__Task prompt__: With both ends included, repeat exactly the lines of the entries below from the one containing "1242x2208 pixels." down to the one containing "Click the grid", and no others.

__Records for this exercise__:
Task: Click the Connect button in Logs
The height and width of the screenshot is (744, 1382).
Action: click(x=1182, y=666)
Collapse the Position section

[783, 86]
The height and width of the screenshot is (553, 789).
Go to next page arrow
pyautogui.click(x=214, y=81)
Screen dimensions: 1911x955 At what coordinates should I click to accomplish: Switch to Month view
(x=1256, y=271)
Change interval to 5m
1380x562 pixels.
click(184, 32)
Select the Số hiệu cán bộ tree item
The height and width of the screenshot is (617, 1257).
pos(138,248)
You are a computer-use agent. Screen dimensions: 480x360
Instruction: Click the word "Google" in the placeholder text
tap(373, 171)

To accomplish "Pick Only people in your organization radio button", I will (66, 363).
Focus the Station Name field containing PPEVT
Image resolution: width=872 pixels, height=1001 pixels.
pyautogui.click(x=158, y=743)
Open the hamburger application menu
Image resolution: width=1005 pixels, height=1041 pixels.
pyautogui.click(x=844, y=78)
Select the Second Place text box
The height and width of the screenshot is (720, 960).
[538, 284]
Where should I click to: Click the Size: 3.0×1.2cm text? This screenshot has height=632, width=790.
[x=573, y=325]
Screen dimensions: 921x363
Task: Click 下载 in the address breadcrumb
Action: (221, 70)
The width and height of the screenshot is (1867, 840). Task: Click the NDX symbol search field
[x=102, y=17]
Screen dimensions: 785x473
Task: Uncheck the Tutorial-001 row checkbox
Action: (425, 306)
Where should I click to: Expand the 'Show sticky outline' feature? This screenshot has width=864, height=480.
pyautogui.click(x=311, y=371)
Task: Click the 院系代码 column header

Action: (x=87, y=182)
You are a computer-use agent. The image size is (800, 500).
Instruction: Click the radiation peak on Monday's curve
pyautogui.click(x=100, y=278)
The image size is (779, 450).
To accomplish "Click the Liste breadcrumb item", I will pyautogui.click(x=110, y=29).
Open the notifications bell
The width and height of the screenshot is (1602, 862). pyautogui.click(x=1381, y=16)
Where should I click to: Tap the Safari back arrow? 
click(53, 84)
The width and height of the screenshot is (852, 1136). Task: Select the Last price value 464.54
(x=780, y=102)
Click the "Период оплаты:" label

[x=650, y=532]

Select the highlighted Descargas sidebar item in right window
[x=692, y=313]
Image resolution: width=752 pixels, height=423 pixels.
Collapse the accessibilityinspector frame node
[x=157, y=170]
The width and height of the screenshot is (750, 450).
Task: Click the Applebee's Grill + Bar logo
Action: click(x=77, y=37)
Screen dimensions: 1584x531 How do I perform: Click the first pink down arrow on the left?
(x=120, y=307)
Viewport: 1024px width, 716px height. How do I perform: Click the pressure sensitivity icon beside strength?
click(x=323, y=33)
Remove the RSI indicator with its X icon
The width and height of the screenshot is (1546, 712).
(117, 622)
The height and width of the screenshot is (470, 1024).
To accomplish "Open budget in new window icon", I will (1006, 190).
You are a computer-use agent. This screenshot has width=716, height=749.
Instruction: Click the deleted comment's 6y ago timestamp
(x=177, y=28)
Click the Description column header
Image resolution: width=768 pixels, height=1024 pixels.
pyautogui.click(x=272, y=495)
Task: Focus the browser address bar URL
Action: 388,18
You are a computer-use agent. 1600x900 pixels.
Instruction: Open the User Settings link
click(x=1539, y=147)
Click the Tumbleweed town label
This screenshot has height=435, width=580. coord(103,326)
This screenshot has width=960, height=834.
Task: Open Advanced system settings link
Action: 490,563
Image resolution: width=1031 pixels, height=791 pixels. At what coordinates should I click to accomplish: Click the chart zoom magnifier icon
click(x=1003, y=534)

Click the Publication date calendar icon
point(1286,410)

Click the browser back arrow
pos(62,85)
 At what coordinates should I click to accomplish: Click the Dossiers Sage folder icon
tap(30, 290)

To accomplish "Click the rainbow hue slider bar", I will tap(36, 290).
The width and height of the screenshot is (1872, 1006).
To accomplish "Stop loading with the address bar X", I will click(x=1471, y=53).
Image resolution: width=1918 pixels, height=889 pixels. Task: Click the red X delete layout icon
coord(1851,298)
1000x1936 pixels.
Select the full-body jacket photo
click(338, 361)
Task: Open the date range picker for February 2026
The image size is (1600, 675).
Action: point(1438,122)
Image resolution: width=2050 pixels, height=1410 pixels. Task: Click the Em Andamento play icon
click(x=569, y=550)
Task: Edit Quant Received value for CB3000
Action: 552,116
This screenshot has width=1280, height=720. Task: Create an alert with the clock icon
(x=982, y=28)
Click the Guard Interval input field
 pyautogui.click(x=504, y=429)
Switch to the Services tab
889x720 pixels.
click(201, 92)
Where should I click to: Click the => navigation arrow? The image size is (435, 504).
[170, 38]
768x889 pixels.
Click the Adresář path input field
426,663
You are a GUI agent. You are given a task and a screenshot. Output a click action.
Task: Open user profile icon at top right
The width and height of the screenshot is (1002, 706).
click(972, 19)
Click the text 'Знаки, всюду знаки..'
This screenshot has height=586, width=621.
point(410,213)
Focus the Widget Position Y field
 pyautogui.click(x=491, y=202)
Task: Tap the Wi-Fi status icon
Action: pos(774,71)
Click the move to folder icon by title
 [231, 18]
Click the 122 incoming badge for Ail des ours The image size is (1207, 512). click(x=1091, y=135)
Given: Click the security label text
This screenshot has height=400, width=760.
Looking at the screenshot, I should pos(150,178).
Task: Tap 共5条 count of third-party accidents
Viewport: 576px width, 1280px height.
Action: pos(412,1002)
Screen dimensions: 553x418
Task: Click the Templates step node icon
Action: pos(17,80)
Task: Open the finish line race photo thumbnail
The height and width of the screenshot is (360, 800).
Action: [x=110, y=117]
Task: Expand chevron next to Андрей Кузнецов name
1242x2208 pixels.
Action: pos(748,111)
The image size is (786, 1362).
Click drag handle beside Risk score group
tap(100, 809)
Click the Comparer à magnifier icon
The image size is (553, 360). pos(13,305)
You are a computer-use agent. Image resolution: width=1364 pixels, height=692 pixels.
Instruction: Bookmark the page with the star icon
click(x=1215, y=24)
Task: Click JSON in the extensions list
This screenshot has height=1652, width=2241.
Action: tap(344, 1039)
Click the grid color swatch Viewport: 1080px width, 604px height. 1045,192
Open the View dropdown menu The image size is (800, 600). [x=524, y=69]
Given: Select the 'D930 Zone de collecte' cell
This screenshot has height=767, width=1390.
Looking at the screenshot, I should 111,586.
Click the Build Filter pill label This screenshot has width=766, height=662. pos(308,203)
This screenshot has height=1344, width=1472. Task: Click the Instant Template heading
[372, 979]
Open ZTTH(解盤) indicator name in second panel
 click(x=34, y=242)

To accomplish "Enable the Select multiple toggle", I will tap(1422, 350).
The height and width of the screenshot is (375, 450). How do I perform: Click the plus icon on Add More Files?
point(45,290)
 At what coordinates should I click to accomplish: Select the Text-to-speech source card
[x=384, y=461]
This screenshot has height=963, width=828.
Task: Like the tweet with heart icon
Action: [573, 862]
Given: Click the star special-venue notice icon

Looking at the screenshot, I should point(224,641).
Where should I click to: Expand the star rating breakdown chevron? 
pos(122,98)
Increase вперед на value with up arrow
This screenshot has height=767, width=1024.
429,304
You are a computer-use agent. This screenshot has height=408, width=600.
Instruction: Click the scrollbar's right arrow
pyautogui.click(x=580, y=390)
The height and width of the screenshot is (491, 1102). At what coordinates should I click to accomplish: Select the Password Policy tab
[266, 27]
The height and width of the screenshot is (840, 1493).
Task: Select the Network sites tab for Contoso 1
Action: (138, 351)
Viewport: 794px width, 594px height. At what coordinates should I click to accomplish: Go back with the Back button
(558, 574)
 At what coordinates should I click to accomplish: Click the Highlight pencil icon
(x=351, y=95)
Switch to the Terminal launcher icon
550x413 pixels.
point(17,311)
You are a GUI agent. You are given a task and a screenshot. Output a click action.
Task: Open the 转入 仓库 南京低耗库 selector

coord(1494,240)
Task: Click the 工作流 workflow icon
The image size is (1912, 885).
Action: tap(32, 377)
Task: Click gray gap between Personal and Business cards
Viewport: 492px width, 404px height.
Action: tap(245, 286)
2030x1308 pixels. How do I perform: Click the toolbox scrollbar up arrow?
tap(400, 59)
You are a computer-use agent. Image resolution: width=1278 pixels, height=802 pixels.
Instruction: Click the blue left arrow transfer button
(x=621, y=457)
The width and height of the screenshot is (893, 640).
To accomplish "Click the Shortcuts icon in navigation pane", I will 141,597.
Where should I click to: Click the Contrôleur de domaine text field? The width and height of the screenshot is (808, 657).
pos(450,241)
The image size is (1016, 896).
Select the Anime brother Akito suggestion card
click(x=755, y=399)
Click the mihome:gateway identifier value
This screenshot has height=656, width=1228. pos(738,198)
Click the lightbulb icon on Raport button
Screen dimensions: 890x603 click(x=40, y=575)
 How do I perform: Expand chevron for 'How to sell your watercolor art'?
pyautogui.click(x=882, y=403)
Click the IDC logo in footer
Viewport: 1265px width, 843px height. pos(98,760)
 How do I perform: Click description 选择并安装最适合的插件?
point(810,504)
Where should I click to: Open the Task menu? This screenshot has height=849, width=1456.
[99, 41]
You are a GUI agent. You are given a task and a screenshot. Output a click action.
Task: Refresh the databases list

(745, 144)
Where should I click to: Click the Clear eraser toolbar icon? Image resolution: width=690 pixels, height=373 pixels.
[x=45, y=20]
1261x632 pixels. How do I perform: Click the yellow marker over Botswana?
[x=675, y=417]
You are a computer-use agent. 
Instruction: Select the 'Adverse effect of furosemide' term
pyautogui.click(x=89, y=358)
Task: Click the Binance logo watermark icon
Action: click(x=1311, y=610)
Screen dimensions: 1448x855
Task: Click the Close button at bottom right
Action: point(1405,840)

__Solution__:
1242x2208 pixels.
Action: pos(748,111)
The image size is (786, 1362).
Click drag handle beside Risk score group
tap(100, 809)
Click the Comparer à magnifier icon
The image size is (553, 360). pos(13,305)
You are a computer-use agent. Image resolution: width=1364 pixels, height=692 pixels.
Instruction: Bookmark the page with the star icon
click(x=1215, y=24)
Task: Click JSON in the extensions list
This screenshot has height=1652, width=2241.
Action: tap(344, 1039)
Click the grid color swatch Viewport: 1080px width, 604px height. 1045,192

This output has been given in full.